Dataset:

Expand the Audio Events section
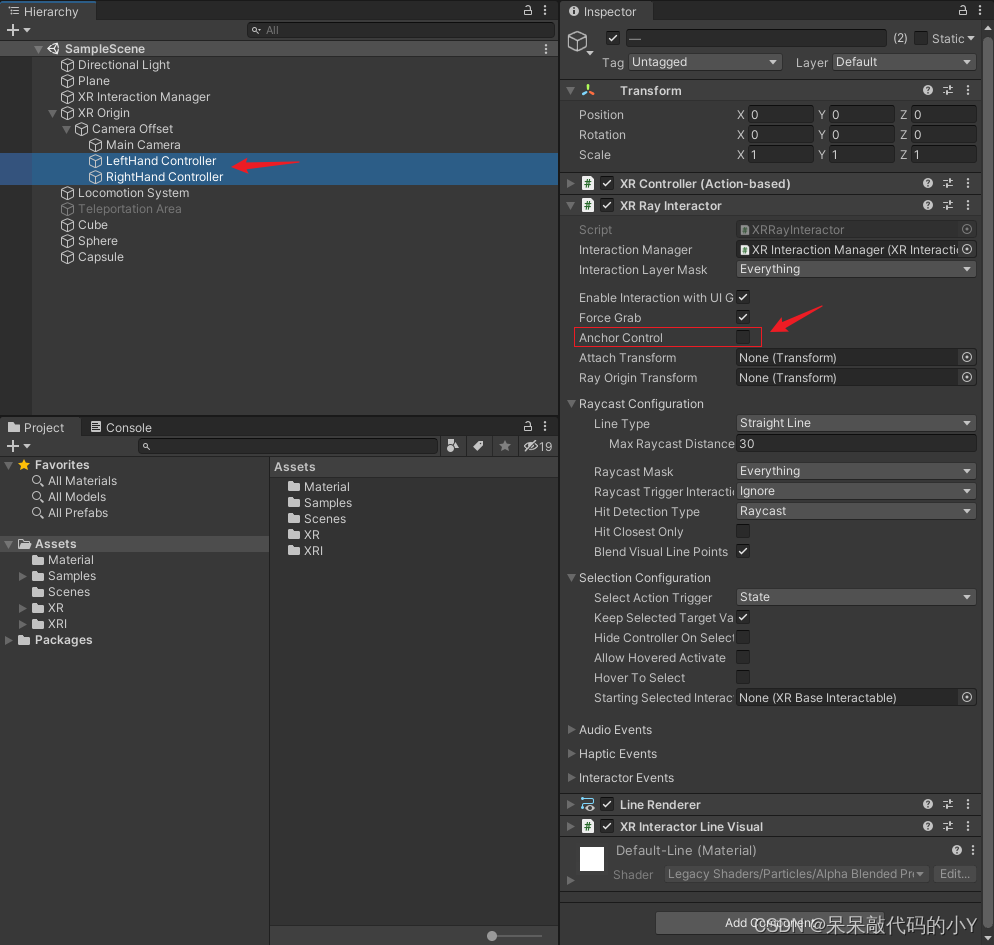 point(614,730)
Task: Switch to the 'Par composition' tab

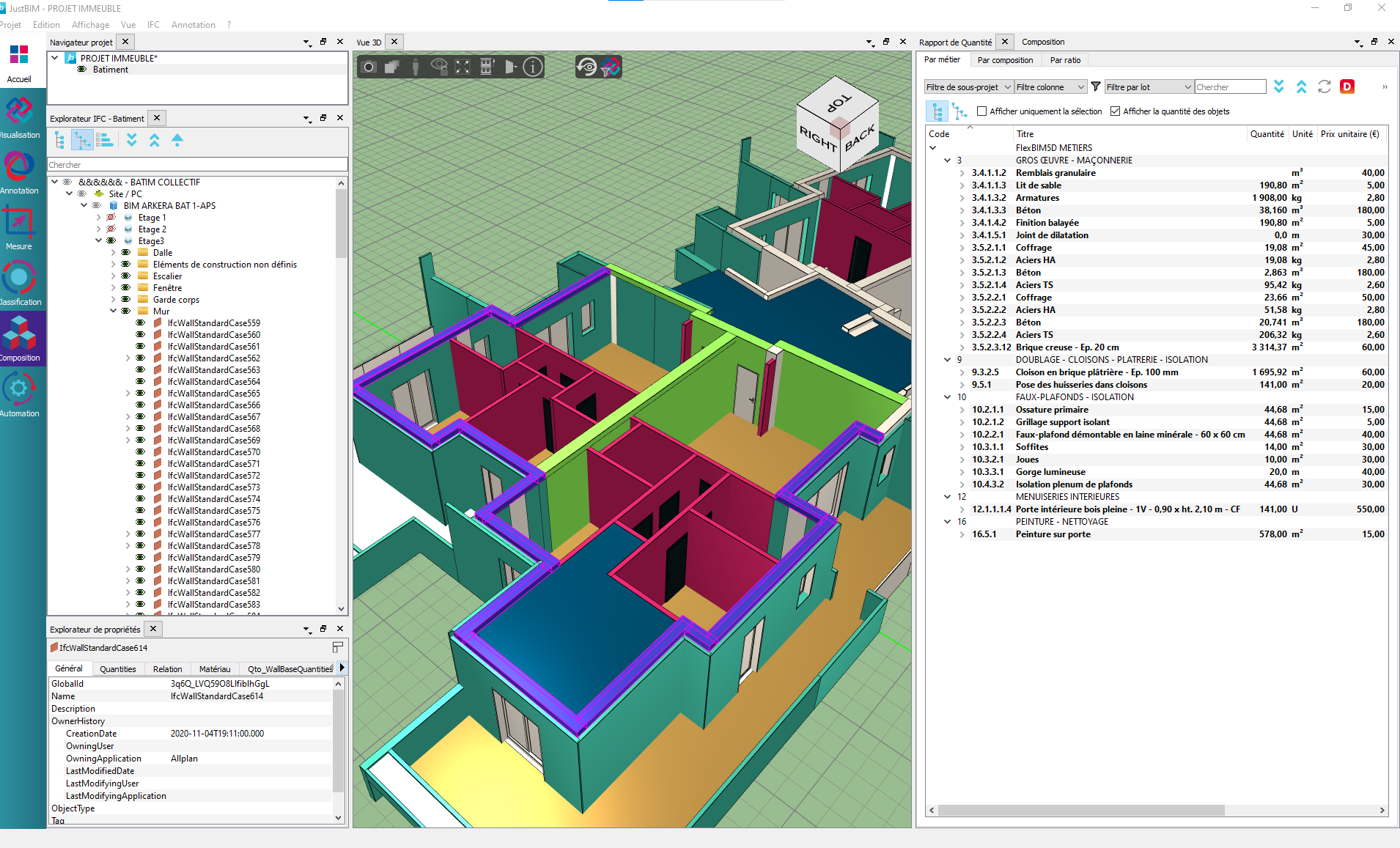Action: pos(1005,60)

* * *

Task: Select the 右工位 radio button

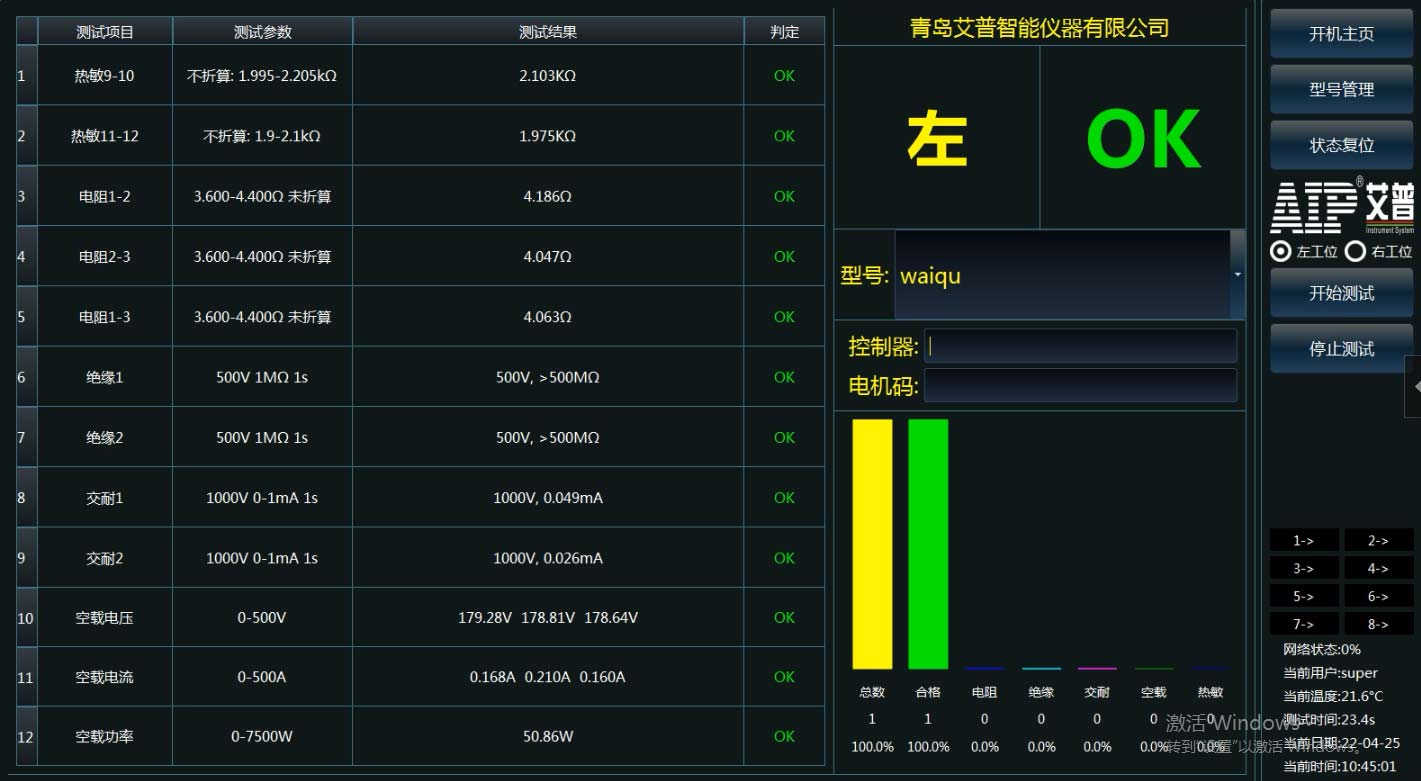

Exercise brief:
Could you output the lines from the one with "Expand the Audio Events section" up to and including the one with "Action: pos(1005,60)" as a Markdown table with columns No. and Line? Skip blank lines and leave the pictures out.

Correct response:
| No. | Line |
|---|---|
| 1 | Expand the Audio Events section |
| 2 |  point(614,730) |
| 3 | Task: Switch to the 'Par composition' tab |
| 4 | Action: pos(1005,60) |